# Sandhill crane hunt



## dkhntrdstn (Sep 7, 2007)

Well my sandhill crane hunt opened on Saturday.i could not make it and same with every one else that I was hunting with.Sunday was a no go as well.So we got everything set up for Monday. I meet my buddy Jeff in bountiful at 4:45 and we headed up to Layton to meet up with Adam and one of the other hunter and his dad. We had five tags and the ages ranged from 15 to 71 years old. So we all meet up and head up to meet the land owner.We meet him and head to the field we was going to hunt.As we was driving down the dirt road it was getting to shooting hours.So we get to the field and get all of the gear set out and are gear set by the fence line.They go park the trucks and the rest of us get in are spots by the fence and loaded up.Just shortly after getting loaded up we had a crane sneak in from behind us and one of the hunters missed him. Now we got every one by the fence and started to hunt. About 30 mins later we had four cranes come from behind us again.My buddy and his dad takes some shots and my buddy folds his crane right up. So we got one down and four more to go. Then about 40 mins to a hour goes by with some close calls with no shots fired.The about 830 or so we spotted a crane way south of us coming are way. So we get ready and next thing we know he picked up another crane.So now we got two coming are way. They get to us.My self and the 15 year old pull up and we fired away. We both got our crane on are last shot. So now we got three cranes down and to more to go.Then it slowed way down.Around 9:15 we get three more cranes coming to us. My buddy dad dumped his crane and the other hunter missed his again.So we have four cranes down out of the five.Then the cranes stopped flying. So we called it good at 10.So we took some pic and cleaned up and went back to the truck and finished up doing interviews with Adam for his show.It was a great day and in the field with great people. We seen a **** load of honkers and ducks as well. Now im hooked on crane hunting.

my first sandhill crane.


Adam doing a interview with the young hunter

thanks to hevi shot and carlson choke tubes.

the hero shot


----------



## outdoorser (Jan 14, 2013)

Dude that is awesome!! great story and photos. Looking forward to seeing it on the ksl outdoors show!


----------



## dkhntrdstn (Sep 7, 2007)

Thanks


----------



## Bears Butt (Sep 12, 2007)

Very good story! Nice mess of birds as well! Congratulations on your first Sandhill!


----------



## Greenhead_Slayer (Oct 16, 2007)

Probably a stupid question, do you use a call for them or do they just see the decoys and commit?


----------



## dkhntrdstn (Sep 7, 2007)

Bears Butt said:


> Very good story! Nice mess of birds as well! Congratulations on your first Sandhill!


thanks


----------



## dkhntrdstn (Sep 7, 2007)

Greenhead_Slayer said:


> Probably a stupid question, do you use a call for them or do they just see the decoys and commit?

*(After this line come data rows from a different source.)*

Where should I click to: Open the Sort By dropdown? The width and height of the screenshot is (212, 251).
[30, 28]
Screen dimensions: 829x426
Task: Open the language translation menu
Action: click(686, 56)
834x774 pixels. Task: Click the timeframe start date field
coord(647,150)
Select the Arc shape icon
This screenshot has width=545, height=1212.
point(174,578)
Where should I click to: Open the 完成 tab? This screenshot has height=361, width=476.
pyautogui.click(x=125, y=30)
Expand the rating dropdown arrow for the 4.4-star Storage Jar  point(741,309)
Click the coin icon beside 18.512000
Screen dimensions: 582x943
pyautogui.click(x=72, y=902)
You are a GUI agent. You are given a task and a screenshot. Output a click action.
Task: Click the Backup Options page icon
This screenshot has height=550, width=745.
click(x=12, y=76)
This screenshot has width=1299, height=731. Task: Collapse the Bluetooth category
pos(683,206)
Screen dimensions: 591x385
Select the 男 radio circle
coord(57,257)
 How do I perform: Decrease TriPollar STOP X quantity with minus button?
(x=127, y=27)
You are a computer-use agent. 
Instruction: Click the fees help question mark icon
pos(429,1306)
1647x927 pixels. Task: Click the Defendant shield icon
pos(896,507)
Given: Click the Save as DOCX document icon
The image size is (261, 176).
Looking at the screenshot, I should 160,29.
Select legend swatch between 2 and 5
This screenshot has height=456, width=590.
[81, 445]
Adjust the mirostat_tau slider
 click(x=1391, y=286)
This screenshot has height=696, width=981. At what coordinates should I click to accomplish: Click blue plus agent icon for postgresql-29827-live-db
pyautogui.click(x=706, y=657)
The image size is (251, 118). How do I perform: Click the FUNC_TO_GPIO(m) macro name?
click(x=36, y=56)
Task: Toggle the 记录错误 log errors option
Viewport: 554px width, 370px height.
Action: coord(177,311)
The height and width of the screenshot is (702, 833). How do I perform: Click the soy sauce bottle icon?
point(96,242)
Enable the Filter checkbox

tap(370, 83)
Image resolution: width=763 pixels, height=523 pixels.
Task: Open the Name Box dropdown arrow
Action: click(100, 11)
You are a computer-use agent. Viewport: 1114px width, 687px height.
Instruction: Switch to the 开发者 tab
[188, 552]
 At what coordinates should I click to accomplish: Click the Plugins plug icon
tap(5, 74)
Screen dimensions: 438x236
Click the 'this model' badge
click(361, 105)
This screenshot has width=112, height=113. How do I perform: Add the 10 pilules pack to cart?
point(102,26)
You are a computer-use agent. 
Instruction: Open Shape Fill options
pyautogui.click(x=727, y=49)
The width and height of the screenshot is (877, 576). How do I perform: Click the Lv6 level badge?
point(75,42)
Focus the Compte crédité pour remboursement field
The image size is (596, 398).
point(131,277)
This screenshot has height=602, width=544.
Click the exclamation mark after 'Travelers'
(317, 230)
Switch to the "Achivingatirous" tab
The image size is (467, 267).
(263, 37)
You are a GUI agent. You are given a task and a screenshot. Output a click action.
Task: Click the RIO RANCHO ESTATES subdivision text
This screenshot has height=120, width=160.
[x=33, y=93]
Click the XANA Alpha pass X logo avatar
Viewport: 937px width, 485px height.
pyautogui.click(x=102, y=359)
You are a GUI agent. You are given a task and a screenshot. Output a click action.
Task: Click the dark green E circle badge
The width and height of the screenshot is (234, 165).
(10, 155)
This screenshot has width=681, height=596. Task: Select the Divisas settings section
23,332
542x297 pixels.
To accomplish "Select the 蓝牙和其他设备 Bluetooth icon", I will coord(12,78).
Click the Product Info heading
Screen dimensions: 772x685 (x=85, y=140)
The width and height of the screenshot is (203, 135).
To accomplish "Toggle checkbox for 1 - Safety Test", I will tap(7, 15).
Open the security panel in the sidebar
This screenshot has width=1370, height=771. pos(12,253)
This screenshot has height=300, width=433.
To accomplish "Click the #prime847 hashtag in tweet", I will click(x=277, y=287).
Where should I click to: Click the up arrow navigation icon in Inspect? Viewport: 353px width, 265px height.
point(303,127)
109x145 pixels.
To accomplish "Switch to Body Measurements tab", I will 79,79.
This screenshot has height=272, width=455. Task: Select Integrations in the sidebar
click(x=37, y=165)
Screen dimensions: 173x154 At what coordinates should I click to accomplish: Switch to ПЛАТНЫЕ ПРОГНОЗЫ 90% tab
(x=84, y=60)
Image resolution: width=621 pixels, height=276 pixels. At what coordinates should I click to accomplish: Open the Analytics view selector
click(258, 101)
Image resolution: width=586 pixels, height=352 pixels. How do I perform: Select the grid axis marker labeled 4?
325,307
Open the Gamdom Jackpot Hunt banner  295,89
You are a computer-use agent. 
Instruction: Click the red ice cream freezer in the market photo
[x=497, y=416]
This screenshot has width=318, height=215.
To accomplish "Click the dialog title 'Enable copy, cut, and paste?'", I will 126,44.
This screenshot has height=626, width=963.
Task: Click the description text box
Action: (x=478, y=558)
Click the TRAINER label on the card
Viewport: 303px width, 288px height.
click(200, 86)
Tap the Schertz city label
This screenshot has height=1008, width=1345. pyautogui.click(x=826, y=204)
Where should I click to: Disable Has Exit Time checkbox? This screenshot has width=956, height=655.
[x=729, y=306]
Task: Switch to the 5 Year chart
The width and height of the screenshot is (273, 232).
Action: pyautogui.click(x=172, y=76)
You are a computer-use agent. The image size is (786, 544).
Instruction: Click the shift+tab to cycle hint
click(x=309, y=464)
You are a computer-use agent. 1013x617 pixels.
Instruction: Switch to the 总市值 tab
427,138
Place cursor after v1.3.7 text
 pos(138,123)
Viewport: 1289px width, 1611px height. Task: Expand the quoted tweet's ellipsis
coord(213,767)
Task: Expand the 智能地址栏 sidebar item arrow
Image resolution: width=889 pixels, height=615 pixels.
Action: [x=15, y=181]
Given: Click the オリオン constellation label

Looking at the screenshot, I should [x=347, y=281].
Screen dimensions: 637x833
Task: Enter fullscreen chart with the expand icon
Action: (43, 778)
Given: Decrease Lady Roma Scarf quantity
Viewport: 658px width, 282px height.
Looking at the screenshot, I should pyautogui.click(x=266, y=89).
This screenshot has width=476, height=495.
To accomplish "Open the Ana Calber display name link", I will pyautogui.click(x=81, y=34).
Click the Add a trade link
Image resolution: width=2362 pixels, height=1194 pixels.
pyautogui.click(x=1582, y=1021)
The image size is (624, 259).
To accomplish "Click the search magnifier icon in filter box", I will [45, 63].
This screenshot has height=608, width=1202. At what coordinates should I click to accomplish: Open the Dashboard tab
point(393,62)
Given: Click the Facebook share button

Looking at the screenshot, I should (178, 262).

tell you the truth you can call them if you want. I have not seen a call for them. all we did was set up decoys and figured out there flight patten and then just got under it. The decoys was just to get there attendant.


----------



## TEX-O-BOB (Sep 12, 2007)

Duckston, that's quite a nice ****-Erotic little fuzzy goatee beard you got going on there! I'll bet it tickles... 

Nice crane dude!


----------



## tophermckenzie (Nov 21, 2012)

Great little story! thanks for sharing! Now I hope I draw out next year!!


----------



## drakebob01 (Jun 25, 2008)

They are sure fun to hunt! My boys jaw dropped when he went to retrieve it!!!


----------



## K Lark (Sep 13, 2013)

dang nice kranes right there dusskhunt; look like you guy knew where to go;


----------



## dkhntrdstn (Sep 7, 2007)

TEX-O-BOB said:


> Duckston, that's quite a nice ****-Erotic little fuzzy goatee beard you got going on there! I'll bet it tickles...
> 
> Nice crane dude!


thanks Tex.


----------